Ah, the joy of voting, then (as 22-year-old) and now
National Voter Registration Day.
For many of my fellow Americans, the day (which was Tuesday by the way) does not exactly belong in the pantheon of notable recognized days that deserve to be mentioned in Facebook posts or serve as the inspiration for time-off requests to their employers.
In all honesty, National Voter Registration Day probably falls somewhere between Arbor Day and National Hog Day — I will let you guess which one is more important to Americans. Hint. It is not the one about the trees.
The Daily Iberian
By Raymond Partsch III
September 26, 2018
Not to mention, the majority of people probably don’t even know that the day existed before reading that first sentence.
Now as a longtime registered voter, I did not need to go register on the day, so instead I celebrated National Voter Registration Day the only way I know how — by printing off my sample ballot for the upcoming Nov. 6 election.
I know what you are thinking, “Raymond, calm down there, killer. You are an absolute wild man. You may need to slow your roll with the excessive lifestyle.”
Yeah, yeah. I know being enthralled by voting is not exactly cool — no matter how many telethons-PSAs celebrities and sports figures produce every election cycle.
Voting is not exactly cool because if it were more en vogue then more than 55 percent of the registered voters would have cast a ballot in the 2016 presidential election, which by the way, was the lowest turnout since 1996.
I could rail on and on about the reasons why the turnout was a historic low that November day — like due to the lack of appealing candidates on both sides and the massive generational apathy among a generation of voters.
The harsh truth is that possessing a borderline-geeky passion about voting is something that is not shared by everyone. To be honest, that was a sentiment that I too shared as I did not vote in a single election from the ages of 18 to 22.
But then the 2000 Presidential Election occurred.
I had began working in the newspaper business in July that year, which subsequently exposed me to more local, state and national politics. At the same time, I began to have a strong desire to vote in the general election and what really lit the fire inside of me was the Republican primary battle between the now late Sen. John McCain and Gov. George W. Bush.
Even though I didn’t agree with all of his stances, the man they called ‘The Maverick” inspired to register to vote and more importantly cast my ballot.
But with McCain losing the nomination to Bush, I had lost my inspiration in the political fight. And having just turned 22 years old I was filled with the anti-establishment vigor that comes from being, well, in your early 20s.

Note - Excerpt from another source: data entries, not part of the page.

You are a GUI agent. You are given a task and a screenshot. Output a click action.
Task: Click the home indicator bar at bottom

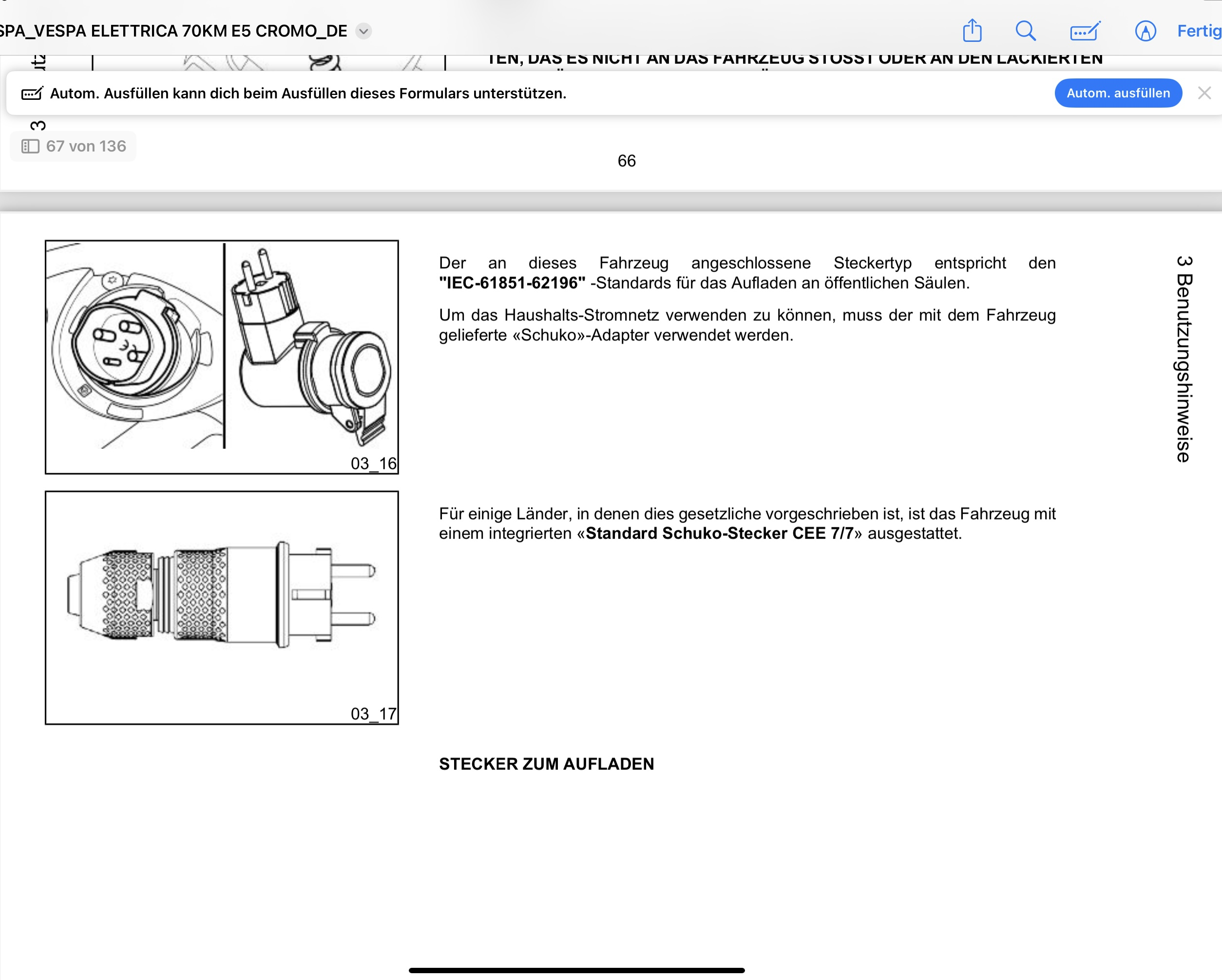click(576, 970)
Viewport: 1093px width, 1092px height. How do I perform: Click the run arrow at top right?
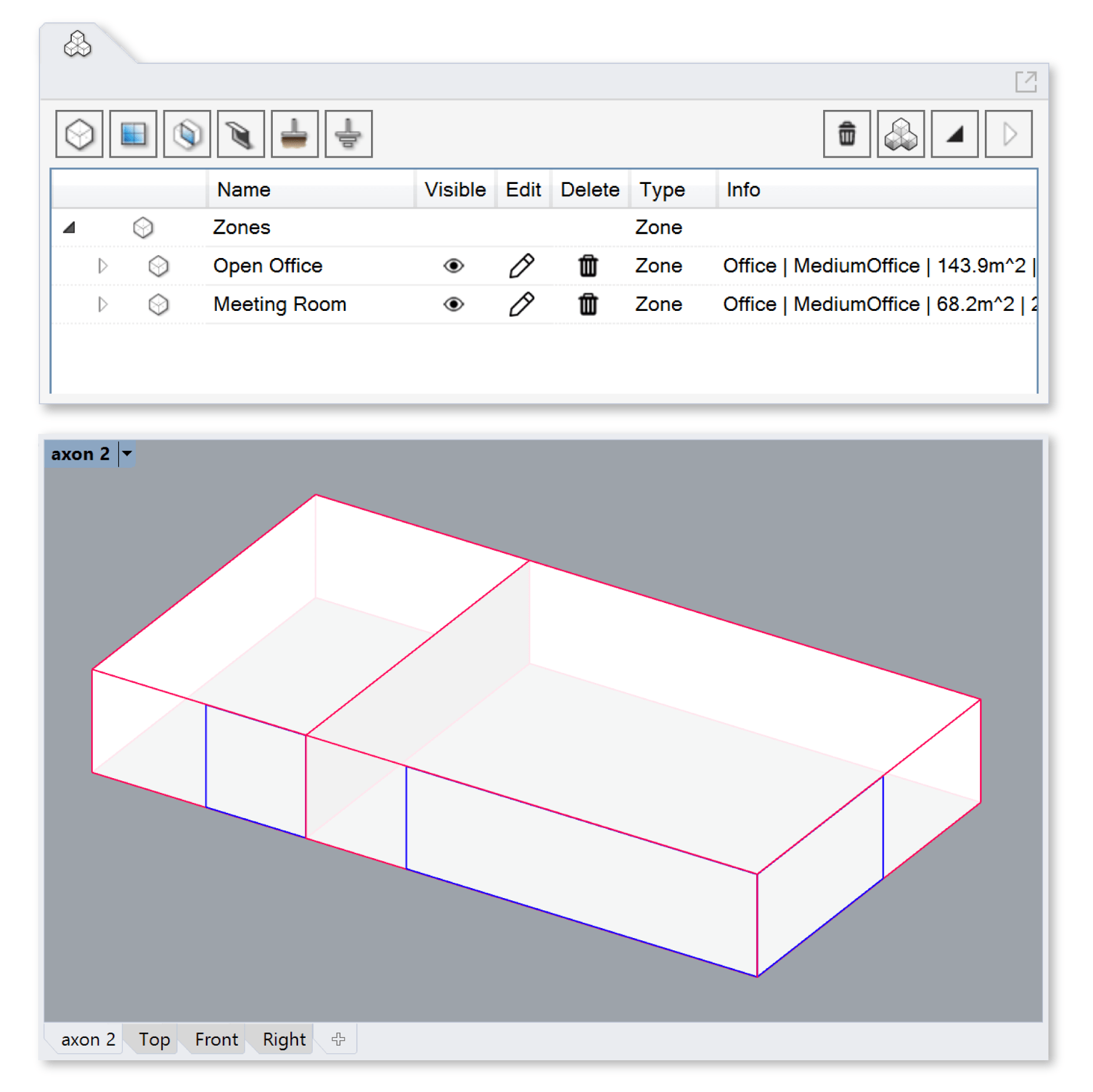pos(1008,134)
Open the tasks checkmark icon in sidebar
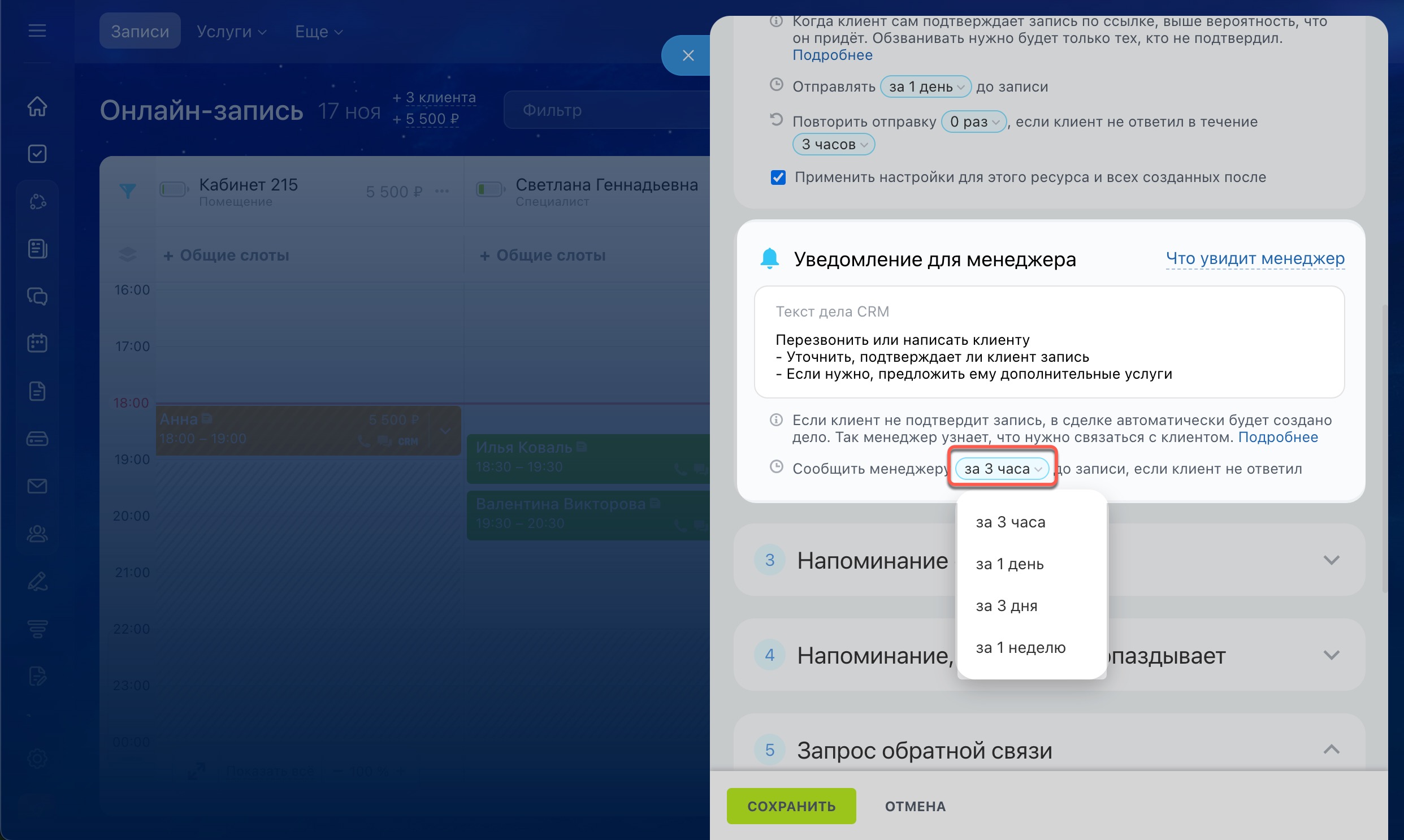Viewport: 1404px width, 840px height. [37, 153]
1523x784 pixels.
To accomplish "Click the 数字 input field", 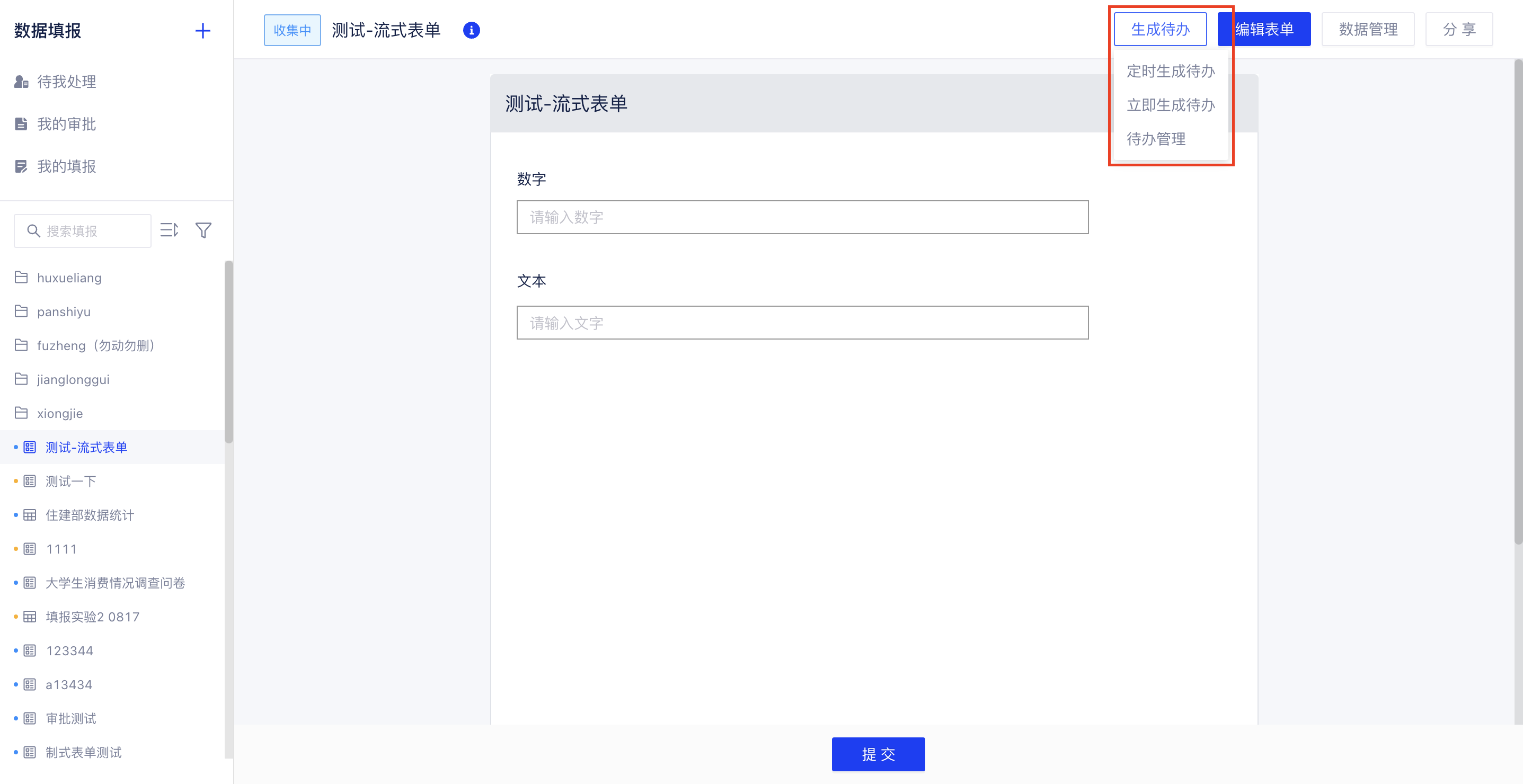I will click(x=802, y=217).
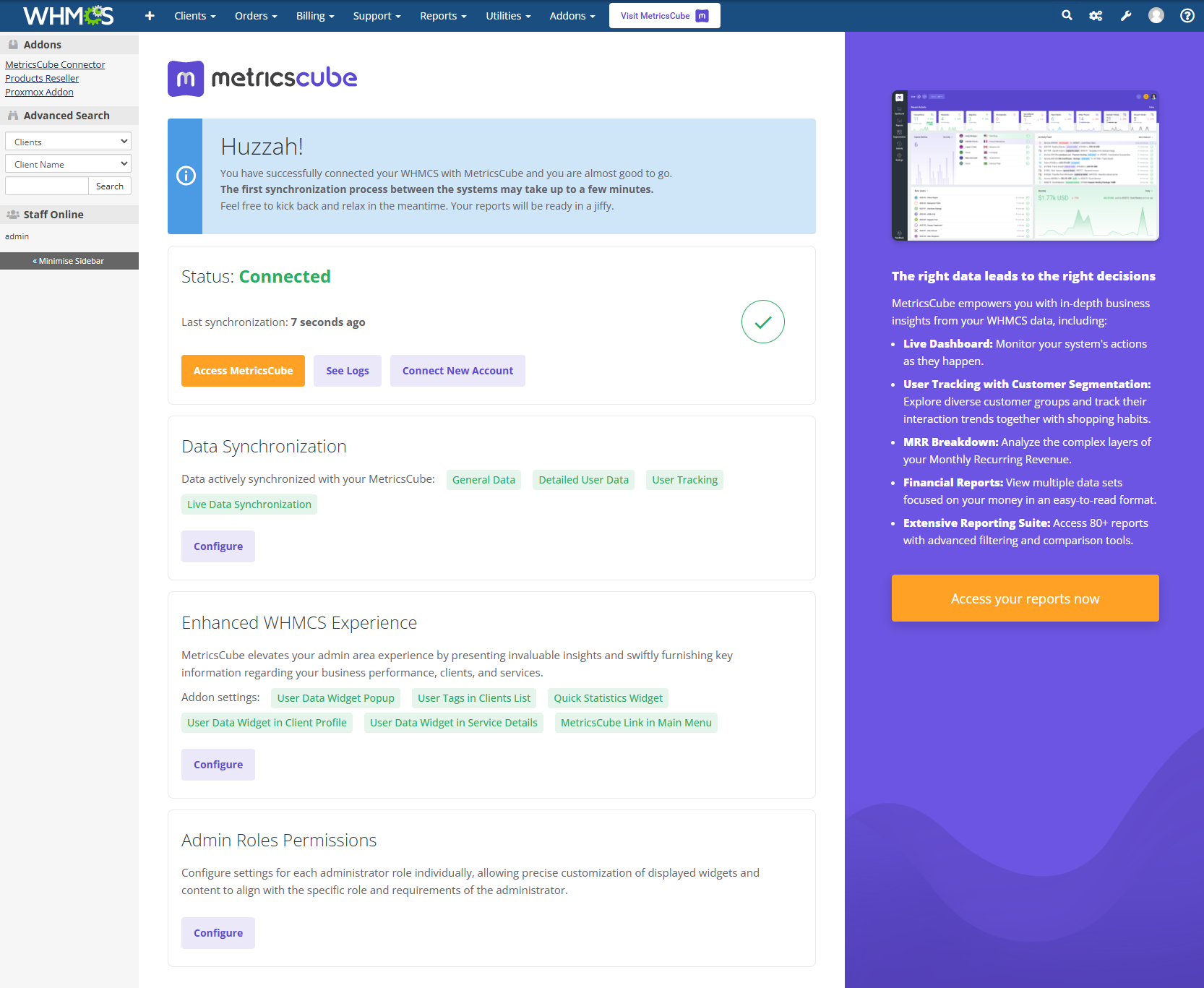Click the automation gears icon in navbar
1204x988 pixels.
click(1096, 15)
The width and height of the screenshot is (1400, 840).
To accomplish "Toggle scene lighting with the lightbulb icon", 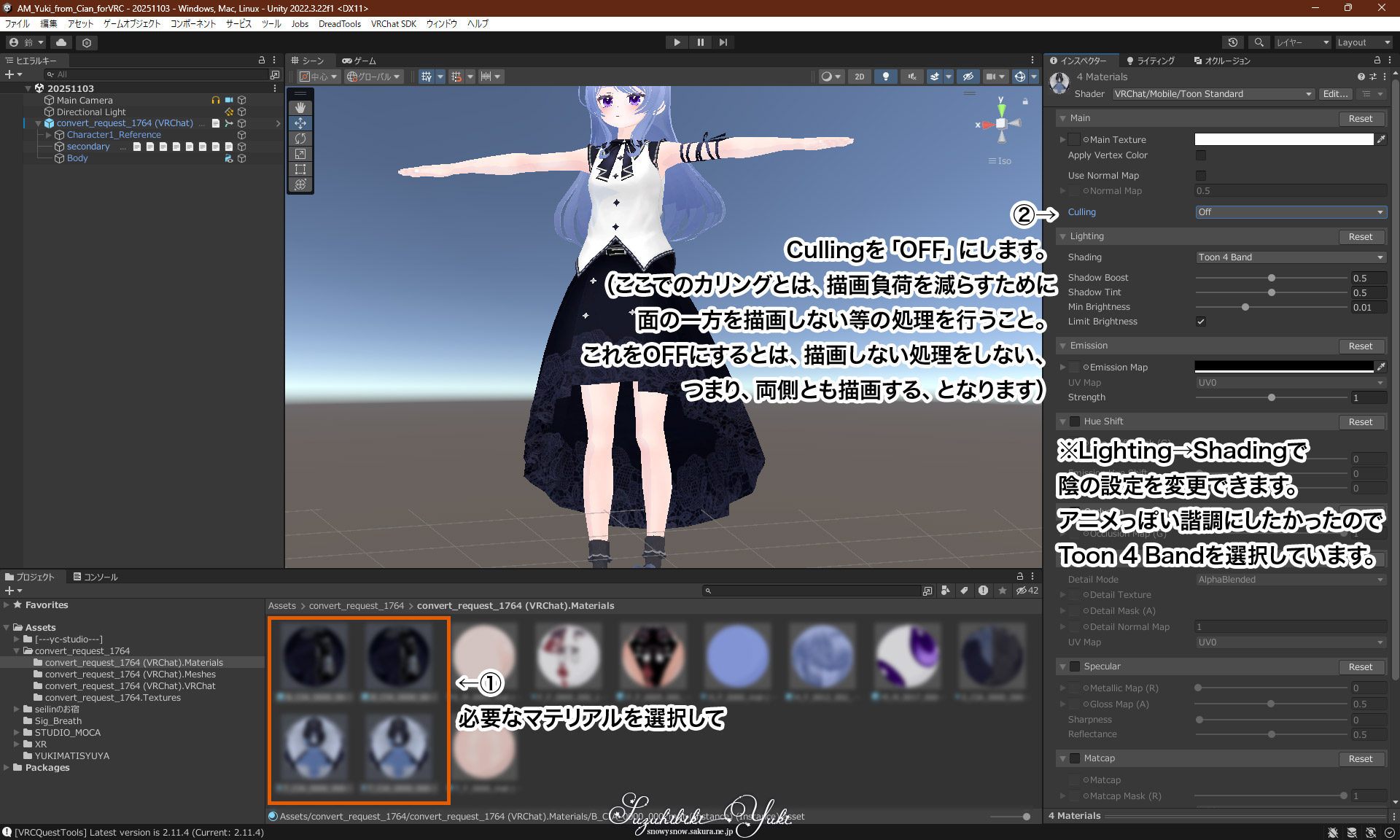I will [885, 77].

So since I was not fan of then Vice President Al Gore (he didn’t seem all that genuine to me) and I didn’t think that Bush was qualified for the position (I mean he ran the Texas Rangers into the ground), I opted to go rogue — I voted third party.
Yep, I was proud supporter and voter for the consumer advocate hero Ralph Nader. And, yes, you are thinking how did both McCain and Nader appeal to you Raymond? My only real answer is that I was 22.
I was all in for the Green Party candidate as I ordered the campaign T-shirt, the bumper stickers and buttons. I meticulously researched his background and his policies, read books and I even attended a few local Green Party meetings that fall. If I remember correctly each of the two meetings had a total of seven people at them and the fact that I drove a Dodge Ram pickup truck didn’t set well with some of them.
When Nov. 7, 2000, came around, yours truly (who since that year and every year since then has been a proud registered Independent) went into the voting booth and cast his ballot for Nader.
Of course, Nader didn’t win. Heck he didn’t even really make a dent in the election (and don’t tell me he cost Gore the election because that was then and still is a ridiculous statement) as my vote was one of a mere 446 cast for Nader in my parish.
But the feeling of joy that I received from casting my ballot, and more importantly having the privilege to do so, has lasted long after the Nader T-shirt was donated to my local Goodwill.
That joy also inspired me to become more knowledge about my local elections and statewide elections. I began to pay attention more about what the candidates were really saying (by what legislation they authored and sponsored and voted for) rather than campaign slogans.
That joy though is not just reserved for the big elections like presidential and governor races, no I still get just as excited about off-season elections and proudly cast my ballots for council and commissioner races.
So yeah, maybe National Voter Registration Day pales in comparison to the popularity of National Hot Dog Day (I mean to be fair, what wouldn’t pale in comparison to that day because hot dogs are delicious and any day celebrating them should be treasured).
But it is day that still fills this particular voter with excitement nearly two decades after he first registered to vote.
RAYMOND PARTSCH III is the managing editor of The Daily Iberian.